═════ Kaynak Metin

Oku ve düşün

kemi

New member
1 - Hamd alemlerin Rabbi olan Allah'a mahsustur.
2 - O, Rahman ve Rahimdir.
3 - Din gününün malik (sahib)idir.
4 - (Ey Allah'ım) Yalnız sana ibadet ederiz ve yalnız senden yardım isteriz.
5 - Bizi doğru yola ulaştır.
6 - Kendilerine nimet verdiklerinin yoluna,
7 - Gazaba uğrayanların ve sapanların yoluna değil...(Fatiha Suresi)



Medaricu’s- Salikin beyne menazili iyyake na’budu ve iyyake nestain



Rabbi’nin kitabından ve Allah Rasulünün (s.a.v) sünnetinden yüz çeviren kimse beşeri fikirlerle Rabbinden kurtulabileceğini mi zannediyor?
Veya bir çok araştırma yaparak, diyalektiğe başvurarak, kıyas şekillerini ve türlerini bilerek veya "işarat", "şatahat" ve hayal nevileriyle mi Allah’ın azabından kurutulacağını zannediyor?

══════════
═════ Veri Kümesi Kesiti

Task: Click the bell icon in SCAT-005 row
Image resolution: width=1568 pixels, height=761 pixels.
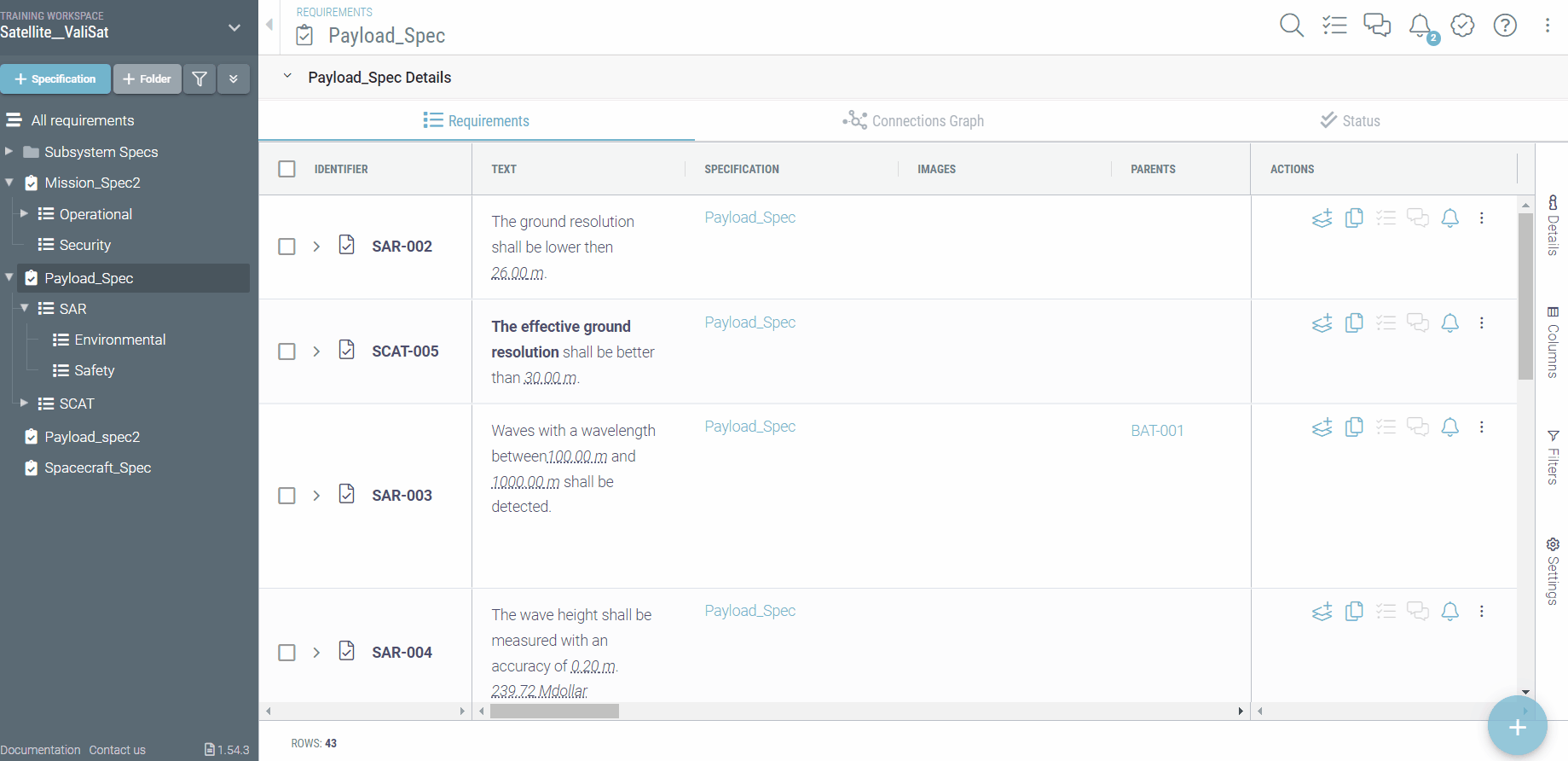Action: point(1449,323)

══════════

Yapılacaklar
(1) Kaynak metni iki cümlede özetleyiniz.
(2) Kaynak metni son cümlesinden itibaren devam ettiriniz.

Görev Çıktıları
(1) Metin, Allah'a hamd eden, yalnız O'na ibadet edilip yalnız O'ndan yardım istendiğini söyleyen ve gazaba uğrayanların ya da sapanların değil, nimet verilenlerin yoluna iletilmeyi dileyen Fatiha Suresi'nin mealiyle başlar. Ardından, Rabbinin kitabından ve Allah Rasulünün sünnetinden yüz çeviren kimsenin beşeri fikirlerle, araştırma, diyalektik ve kıyas bilgisiyle ya da "işarat", "şatahat" ve hayal nevileriyle Allah'ın azabından kurtulabileceğini mi zannettiği sorulur.

(2)
Bunlar nerede, Allah’ın rızası nerede? Şüphesiz bu kişi son derece yalan olan bir zanna düşmüş ve nefsi ona apaçık bir muhali layık görmüştür.
Kurtuluş ancak Allah’ın hidayetini başka şeye karşı üstün kabul edene, takva ile donanana, delil ile güçlenene, doğru yola girene, kopmayan bir bağ ile vahye sarılana garanti edilir.
Allah en iyi bilen ve en iyi işitendir.

بســـم الله الرحمن الرحيم

Allah’dan yardım isteriz. Güç ve kudret yalnız Yüce ve Aziz olan Allah’ın yardımıyladır.
Hamd alemlerin rabbi olan Allah’a mahsustur, akibet müttakilerindir ve düşmanlık sadece zalimlerin üzerinedir. Allah’tan başka ibadete layık ilah bulunmadığına onun şeriksiz alemlerin Rabbi, peygamberlerin ilahı, semaların ve yerlerin Kayyumu olduğuna şehadet ederim.
Ben, Muhammed (s.a.v)’in O’nun kulu ve apaçık kitap ile gönderilen rasulü olduğuna şehadet ederim.
O kitap, hidayetle dalaleti, adaletle zulmü, şekkle yakini birbirinden ayıran kitaptır.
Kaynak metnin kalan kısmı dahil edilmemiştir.